_TASK_
In the records below, the part to copy starts at the line containing "Enable the Reverse gradient option" and goes to the last line; output it exactly, without pictures.

INPUT DATA: Begin

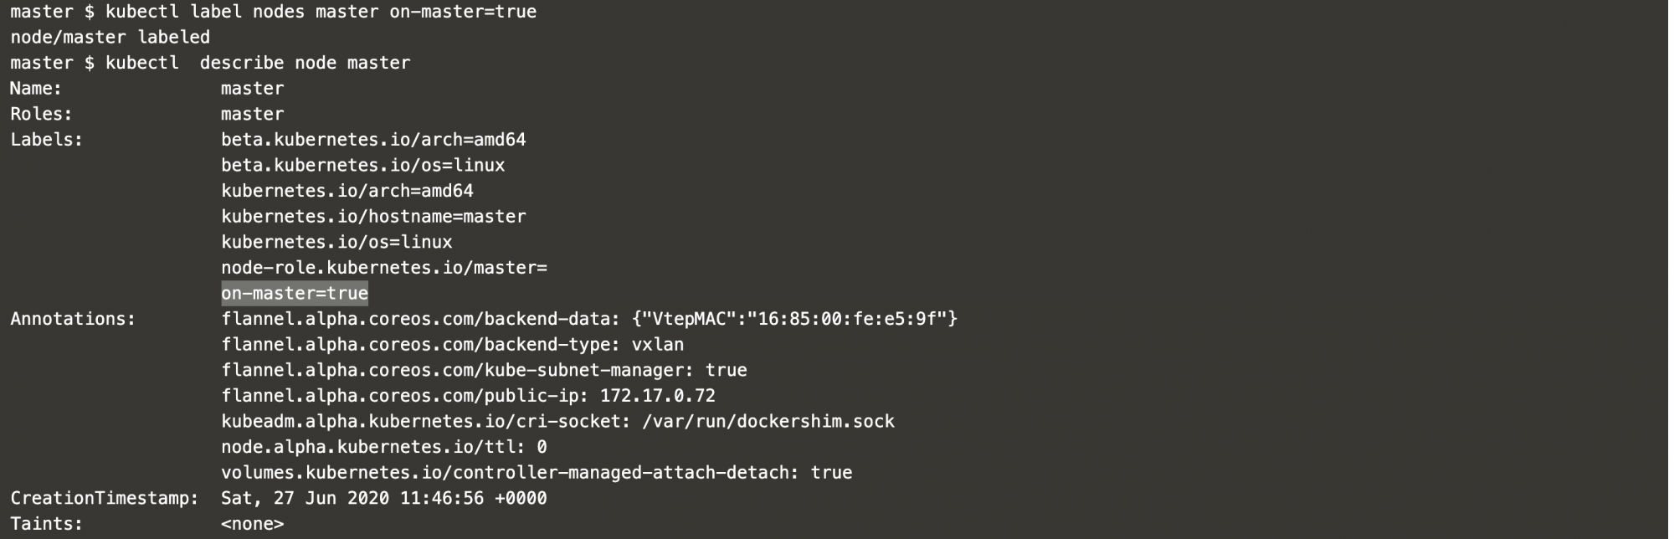The height and width of the screenshot is (539, 1674).
Task: Click the Taints <none> value
Action: coord(253,525)
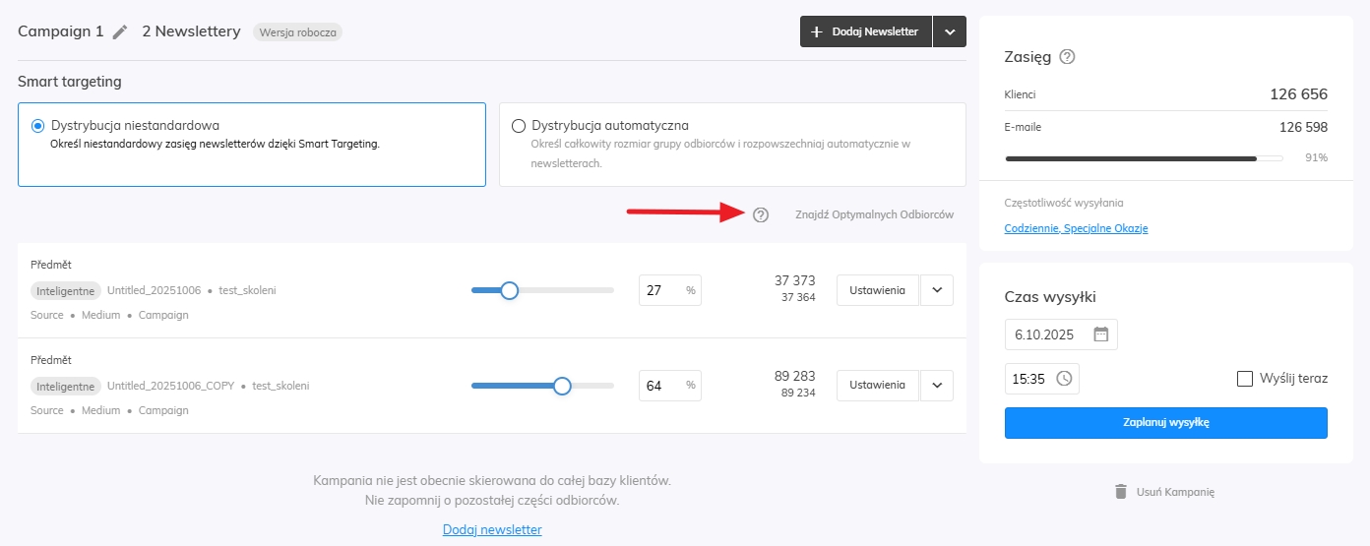Image resolution: width=1370 pixels, height=546 pixels.
Task: Select Dystrybucja automatyczna radio option
Action: [519, 126]
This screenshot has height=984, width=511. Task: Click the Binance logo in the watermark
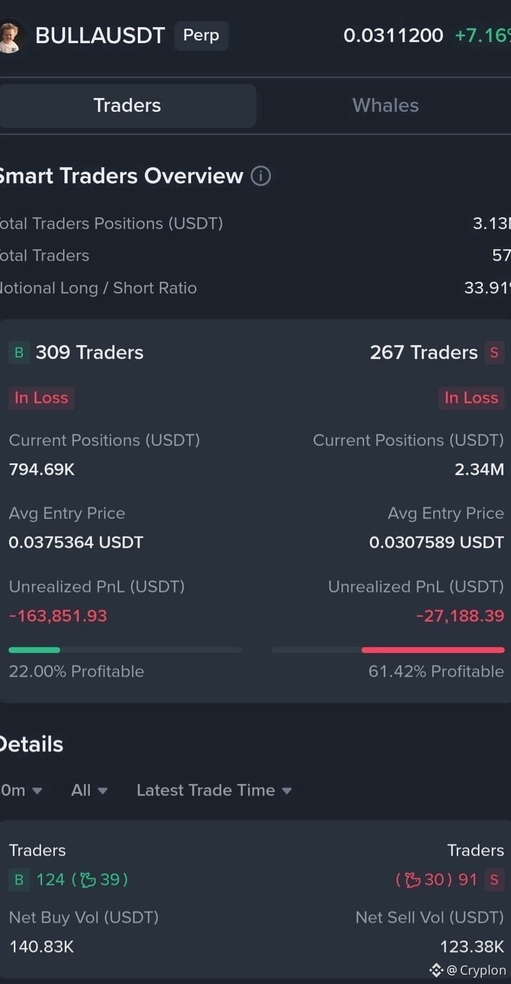436,970
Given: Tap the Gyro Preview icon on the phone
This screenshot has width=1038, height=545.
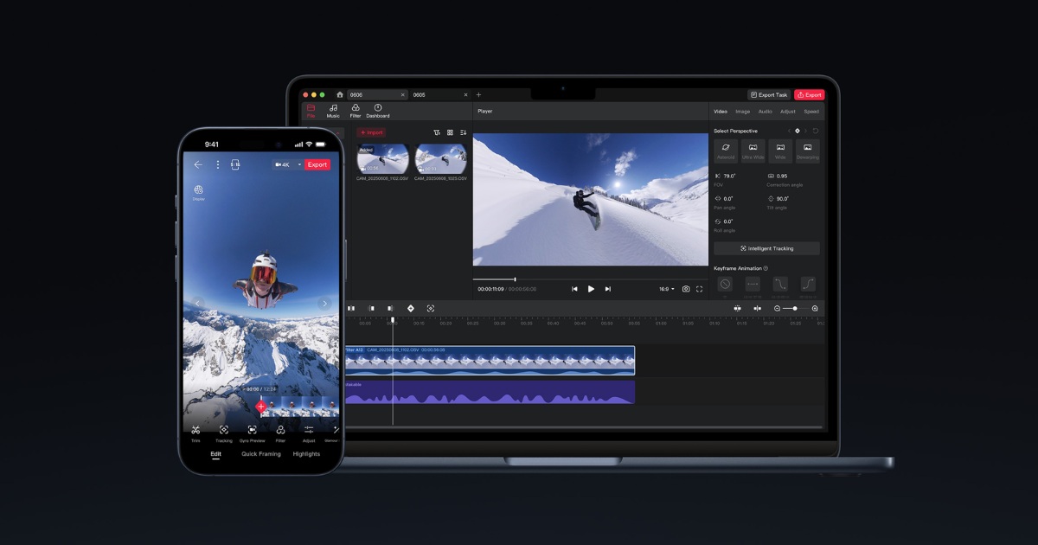Looking at the screenshot, I should (x=252, y=432).
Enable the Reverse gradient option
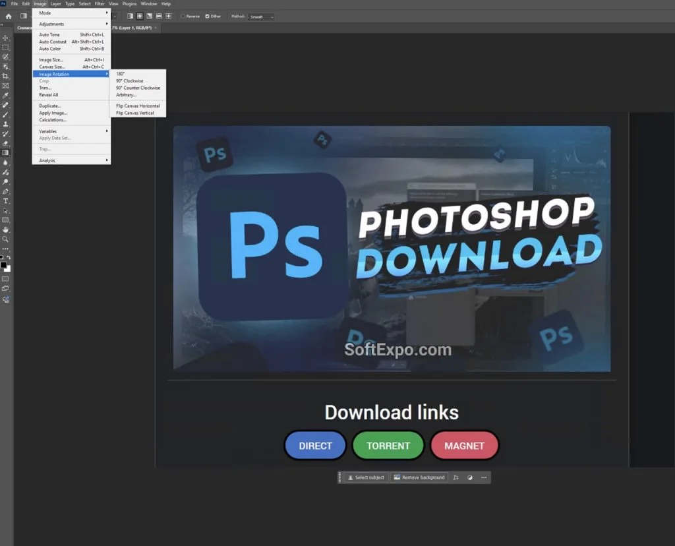The width and height of the screenshot is (675, 546). [x=184, y=16]
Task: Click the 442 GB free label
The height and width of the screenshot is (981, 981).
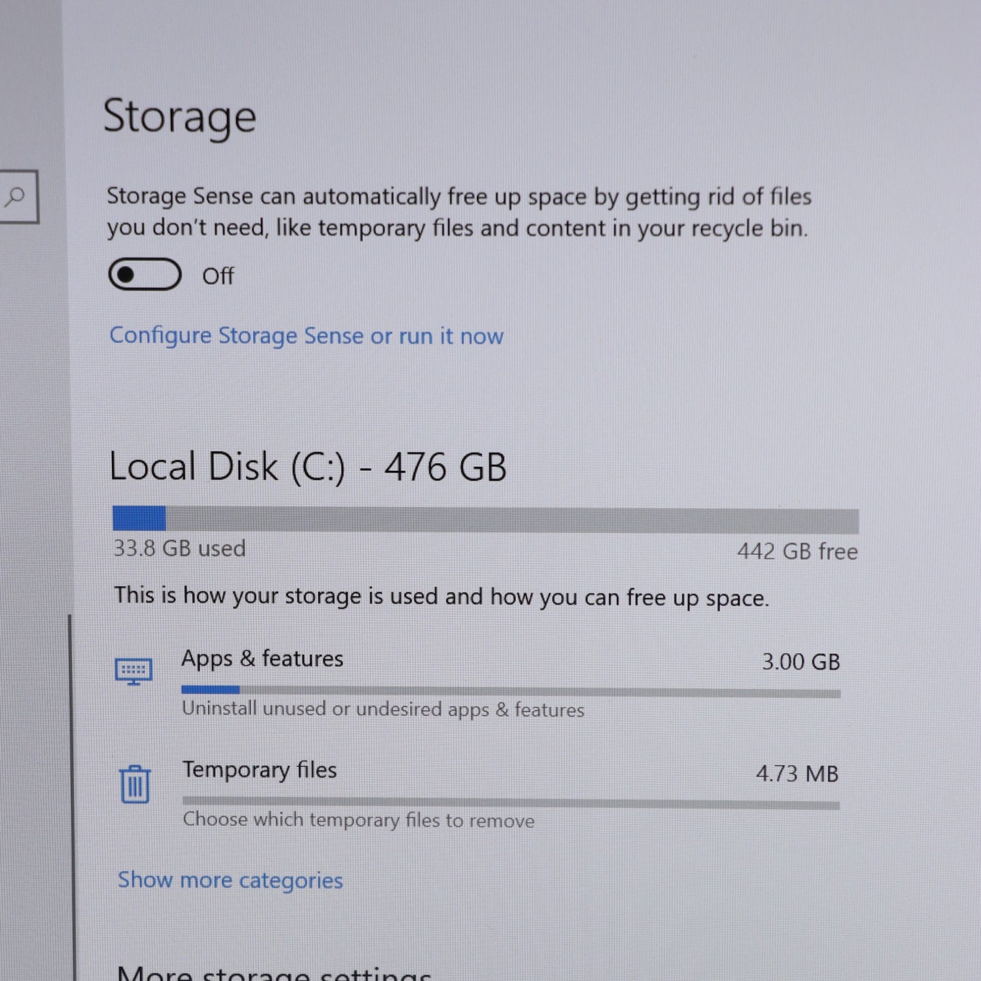Action: tap(797, 552)
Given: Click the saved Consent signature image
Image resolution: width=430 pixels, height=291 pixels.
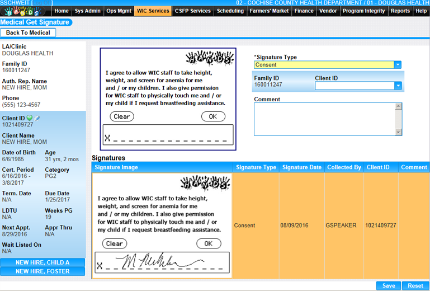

INPUT DATA: End

_OUTPUT FOR THIS TASK_
Enable the Reverse gradient option
The width and height of the screenshot is (675, 546). [x=184, y=16]
Task: Click the 442 GB free label
The height and width of the screenshot is (981, 981).
Action: tap(797, 552)
Given: Click the saved Consent signature image
Image resolution: width=430 pixels, height=291 pixels.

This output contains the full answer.